In one of his journals, he wrote that he did not believe in psychology, calling it “a Jewish invention” that “does nothing but invent diseases and tell people they have problems when they don’t.”
His attorneys said he did not want to present any evidence that might embarrass him or his family.
After he was sentenced, Mr. Roof asked a judge to appoint him new attorneys, but the judge said he was not inclined to do so because they had performed “admirably.”
Mr. Roof, who was to be formally sentenced by a judge during a hearing Wednesday, also faces the death penalty if convicted of murder charges in a pending state trial.
Whether he was competent to serve as his own attorney will be a fundamental issue in the appeals process, Robert Dunham, executive director of the Washington-based nonprofit Death Penalty Information Center, said in a telephone interview.

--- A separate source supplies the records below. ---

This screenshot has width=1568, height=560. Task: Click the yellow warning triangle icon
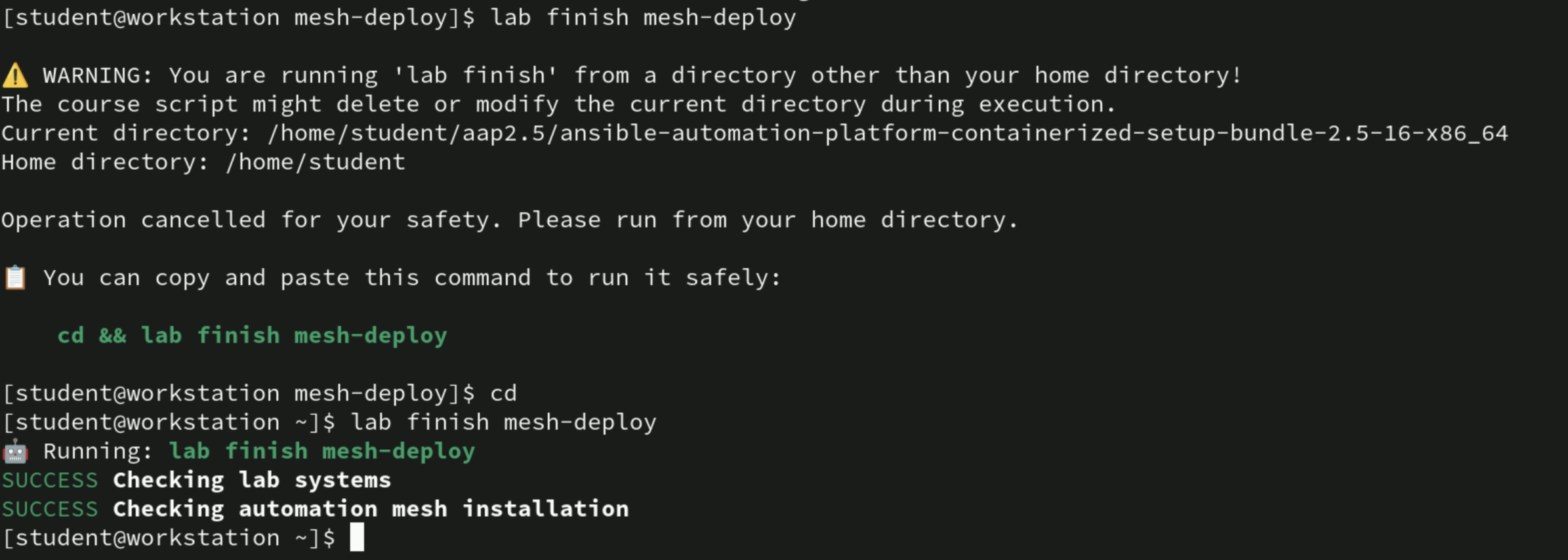coord(15,76)
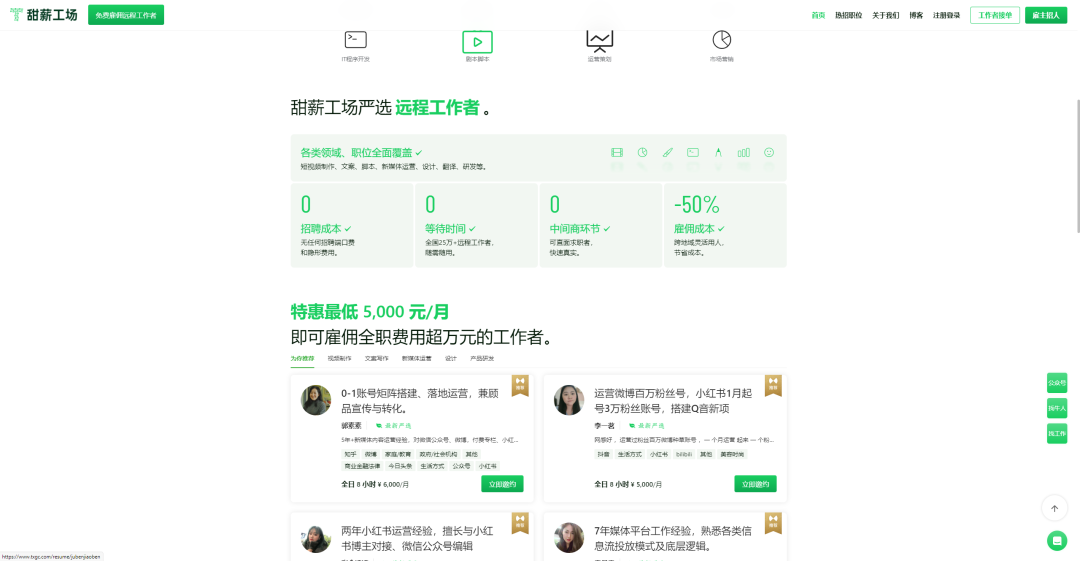Click the film strip icon in banner
The height and width of the screenshot is (561, 1080).
click(x=617, y=153)
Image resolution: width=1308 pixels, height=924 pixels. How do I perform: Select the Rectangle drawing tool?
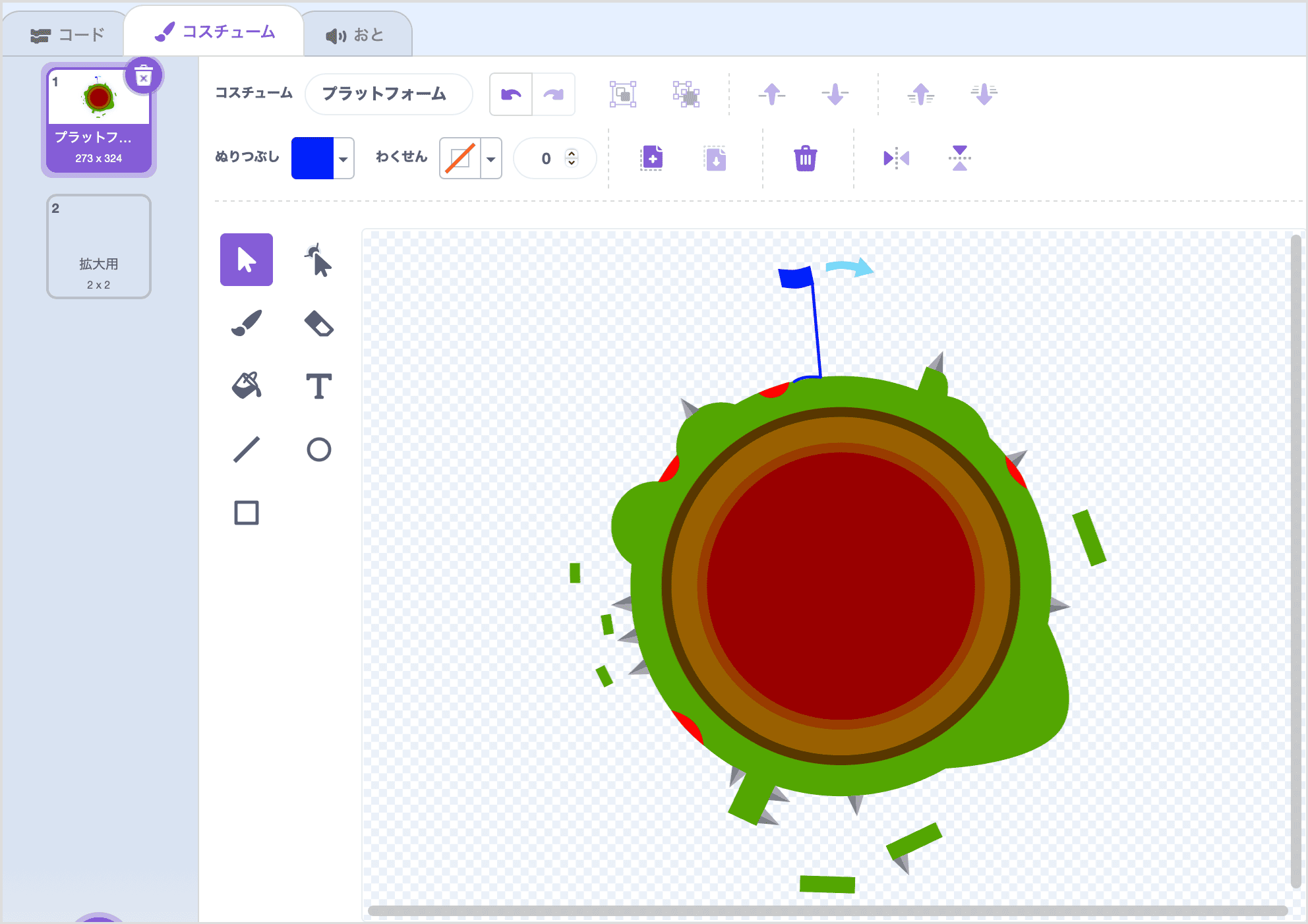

Mr. Dunham said defense lawyers likely will use the trial to show appellate judges that mental illness prevented him from adequately representing himself.
“We are sorry that, despite our best efforts, the legal proceedings have shed so little light on the reasons for this tragedy,” said Mr. Roof’s lawyers, who represented him for the guilt phase.
Mr. Roof sat for 40 minutes with parishioners gathered for Bible study before opening fire as they closed their eyes to pray, Assistant U.S. Attorney Jay Richardson said in his final statement to jurors.
Mr. Roof pulled the trigger 75 times as he methodically killed Rev. Pinckney, 41; Ms. Hurd, 54; DePayne Middleton Doctor, 49; Sharonda Coleman-Singleton, 45; Susie Jackson, 87; Ethel Lance, 70; Myra Thompson, 59; Daniel Simmons Sr., 74; and Tywanza Sanders, 26.
Three people survived the attack.
Jurors heard four days of heart-rending testimony from more than 20 of the victims’ loved ones, who described their legacies of faith and the devastation wrought by Mr. Roof’s brutality.
“What’s wrong here is the calculated racism, the choice to target a church, particularly the people in a church,” Mr. Richardson told jurors. “What’s wrong here is precisely why this is a case that justifies the death penalty.”
The last person sent to federal death row was Boston Marathon bomber Dzhokhar Tsarnaev in 2015.